Senior author Seong Ho Park, MD, PhD, and colleagues at Asan Medical Center in Seoul, South Korea, said that with the present influx of new AI technologies, researchers need to take care to validate their models in objective settings.
“As with any other medical devices or technologies, the importance of thorough clinical validation of AI algorithms before their adoption in clinical practice through adequately designed studies to ensure patient benefit and safety while avoiding any inadvertent harms cannot be overstated,” Park and co-authors wrote in KJR. “Clinical validation of AI technologies can be performed at different levels of efficacy—diagnostic performance, effects of patient outcome and societal efficacy that considers cost-benefit and cost-effectiveness.”
It’s important to validate algorithms with adequately sized, fresh datasets that weren’t used for training the technology, the authors said, so the researchers know their model can be extended to other populations and disease states. They also recommended validating algorithms with data from multiple external institutions and designing studies with a diagnostic cohort framework rather than a diagnostic case-control framework.
The team said it can be difficult for researchers to get their hands on the mere mass of data required to validate complex algorithms, so they often attempt to validate their models with whatever data they have on hand.

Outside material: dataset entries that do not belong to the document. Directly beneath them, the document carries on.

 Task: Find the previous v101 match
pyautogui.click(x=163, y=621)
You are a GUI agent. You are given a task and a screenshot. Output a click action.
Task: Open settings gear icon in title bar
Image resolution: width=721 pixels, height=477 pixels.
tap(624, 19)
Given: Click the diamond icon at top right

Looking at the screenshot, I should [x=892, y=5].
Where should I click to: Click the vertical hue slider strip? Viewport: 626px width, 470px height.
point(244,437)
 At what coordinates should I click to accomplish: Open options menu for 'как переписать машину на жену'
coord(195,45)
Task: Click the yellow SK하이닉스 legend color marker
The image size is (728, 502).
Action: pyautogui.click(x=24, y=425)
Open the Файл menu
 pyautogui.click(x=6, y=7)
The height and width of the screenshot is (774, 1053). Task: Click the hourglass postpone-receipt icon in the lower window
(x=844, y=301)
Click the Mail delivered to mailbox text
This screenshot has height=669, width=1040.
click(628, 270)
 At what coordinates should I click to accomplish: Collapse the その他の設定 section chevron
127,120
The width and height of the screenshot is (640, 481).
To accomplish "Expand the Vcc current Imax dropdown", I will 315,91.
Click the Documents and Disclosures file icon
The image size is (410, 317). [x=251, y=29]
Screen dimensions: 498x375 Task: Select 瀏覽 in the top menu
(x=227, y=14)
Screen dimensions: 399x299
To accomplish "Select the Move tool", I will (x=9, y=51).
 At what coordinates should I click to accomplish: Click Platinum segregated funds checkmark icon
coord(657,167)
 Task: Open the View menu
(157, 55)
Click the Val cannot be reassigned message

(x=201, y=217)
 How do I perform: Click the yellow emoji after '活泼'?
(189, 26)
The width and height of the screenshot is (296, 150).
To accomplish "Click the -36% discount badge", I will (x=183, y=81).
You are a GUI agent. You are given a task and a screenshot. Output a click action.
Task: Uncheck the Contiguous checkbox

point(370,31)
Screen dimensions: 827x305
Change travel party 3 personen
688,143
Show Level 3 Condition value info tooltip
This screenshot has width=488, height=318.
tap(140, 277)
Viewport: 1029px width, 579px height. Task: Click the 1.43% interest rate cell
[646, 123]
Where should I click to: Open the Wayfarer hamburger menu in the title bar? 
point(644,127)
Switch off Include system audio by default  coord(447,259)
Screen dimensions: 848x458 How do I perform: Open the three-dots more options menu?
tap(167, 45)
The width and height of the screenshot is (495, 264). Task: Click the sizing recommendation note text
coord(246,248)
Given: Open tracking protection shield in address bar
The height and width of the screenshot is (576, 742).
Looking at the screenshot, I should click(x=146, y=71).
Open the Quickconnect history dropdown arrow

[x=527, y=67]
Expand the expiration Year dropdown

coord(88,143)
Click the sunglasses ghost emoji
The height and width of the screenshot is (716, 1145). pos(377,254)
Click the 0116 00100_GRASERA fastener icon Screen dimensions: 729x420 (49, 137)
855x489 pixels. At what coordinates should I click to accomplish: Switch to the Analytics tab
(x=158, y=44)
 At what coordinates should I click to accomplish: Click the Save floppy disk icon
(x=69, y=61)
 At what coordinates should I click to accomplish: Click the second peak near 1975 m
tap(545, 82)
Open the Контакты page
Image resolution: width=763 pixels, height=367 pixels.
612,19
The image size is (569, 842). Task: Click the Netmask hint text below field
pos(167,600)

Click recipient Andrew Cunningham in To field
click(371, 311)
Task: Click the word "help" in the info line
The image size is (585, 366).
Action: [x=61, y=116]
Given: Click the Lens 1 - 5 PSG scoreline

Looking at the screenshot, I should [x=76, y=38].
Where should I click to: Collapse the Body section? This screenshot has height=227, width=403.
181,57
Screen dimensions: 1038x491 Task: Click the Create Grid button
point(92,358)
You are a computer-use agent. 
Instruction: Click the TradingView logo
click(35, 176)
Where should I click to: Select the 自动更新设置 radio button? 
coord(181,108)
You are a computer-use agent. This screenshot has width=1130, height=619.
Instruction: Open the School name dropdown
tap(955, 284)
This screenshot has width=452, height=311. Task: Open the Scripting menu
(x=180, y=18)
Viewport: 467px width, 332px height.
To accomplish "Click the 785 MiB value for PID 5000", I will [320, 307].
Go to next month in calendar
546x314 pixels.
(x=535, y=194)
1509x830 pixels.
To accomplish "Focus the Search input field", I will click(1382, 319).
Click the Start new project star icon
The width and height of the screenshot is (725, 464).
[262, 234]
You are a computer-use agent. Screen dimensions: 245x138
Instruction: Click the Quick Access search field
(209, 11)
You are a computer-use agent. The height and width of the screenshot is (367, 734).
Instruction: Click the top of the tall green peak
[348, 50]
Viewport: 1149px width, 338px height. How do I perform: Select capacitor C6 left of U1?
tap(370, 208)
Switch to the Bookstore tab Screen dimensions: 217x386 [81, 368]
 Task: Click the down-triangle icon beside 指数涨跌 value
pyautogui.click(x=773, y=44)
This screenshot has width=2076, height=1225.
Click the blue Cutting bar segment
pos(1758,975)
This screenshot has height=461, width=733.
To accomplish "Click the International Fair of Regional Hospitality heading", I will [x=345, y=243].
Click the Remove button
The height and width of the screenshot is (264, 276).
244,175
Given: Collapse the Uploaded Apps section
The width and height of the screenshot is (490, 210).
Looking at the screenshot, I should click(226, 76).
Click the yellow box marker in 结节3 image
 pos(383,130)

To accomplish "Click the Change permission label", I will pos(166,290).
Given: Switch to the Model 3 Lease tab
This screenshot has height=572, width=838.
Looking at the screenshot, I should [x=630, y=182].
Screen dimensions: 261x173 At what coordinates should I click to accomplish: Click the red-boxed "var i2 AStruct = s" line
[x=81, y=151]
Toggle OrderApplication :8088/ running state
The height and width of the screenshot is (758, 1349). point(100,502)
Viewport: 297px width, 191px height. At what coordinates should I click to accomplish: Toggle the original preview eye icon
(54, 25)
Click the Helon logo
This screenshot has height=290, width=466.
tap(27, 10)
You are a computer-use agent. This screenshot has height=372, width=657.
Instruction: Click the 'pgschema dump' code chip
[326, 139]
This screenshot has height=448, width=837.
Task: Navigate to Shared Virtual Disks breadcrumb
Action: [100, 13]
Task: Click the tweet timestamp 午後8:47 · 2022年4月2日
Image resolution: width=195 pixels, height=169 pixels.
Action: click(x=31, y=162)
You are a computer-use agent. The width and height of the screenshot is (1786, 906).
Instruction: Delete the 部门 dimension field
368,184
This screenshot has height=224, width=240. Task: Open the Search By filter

That, though, leads to a final product that is biased and likely won’t represent real-world clinical performance.
“Since the performance of an AI algorithm is strongly dependent upon its training data, there is a genuine risk that AI algorithms may not perform well in real-world practice and that an algorithm trained at one institution provides inaccurate outputs when applied to data at another institution,” Park and colleagues wrote.
The authors scrutinized 516 studies published between January and August of 2018 that investigated the performance of AI algorithms for use in radiology and diagnostics. Articles were assessed to determine whether the researchers adopted a diagnostic cohort design, included multiple institutions in their analysis and prospectively collected data for external validation. Publications were both medical and non-medical, but Park et al. didn’t find any significant differences between the two.
Of all the studies evaluated, just 31—6%—performed external validation, the authors reported, and none of those 31 studies included all three design features deemed necessary for adequate validation. That makes most of the studies proof-of-concept feasibility studies rather than real-world research meant to apply AI in clinical settings.
The authors said that doesn’t mean the studies included in their analysis were inadequate—for work that’s meant to only investigate technical feasibility, they’re fine. But they don’t quite cut it as studies meant to evaluate the clinical performance of an algorithm.
“As AI is a rapidly evolving field with numerous new studies being published, the shelf life of our study results could be short,” Park and colleagues wrote. “Ironically, we hope to see substantial improvements in the design of studies reporting clinical performance of AI in medicine soon. Despite such rapid changes, our research remains meaningful as the baseline against which comparisons can be made to see if any improvements are made in the future, given that most published studies that were analyzed here likely predated the recent release of related methodologic guides.”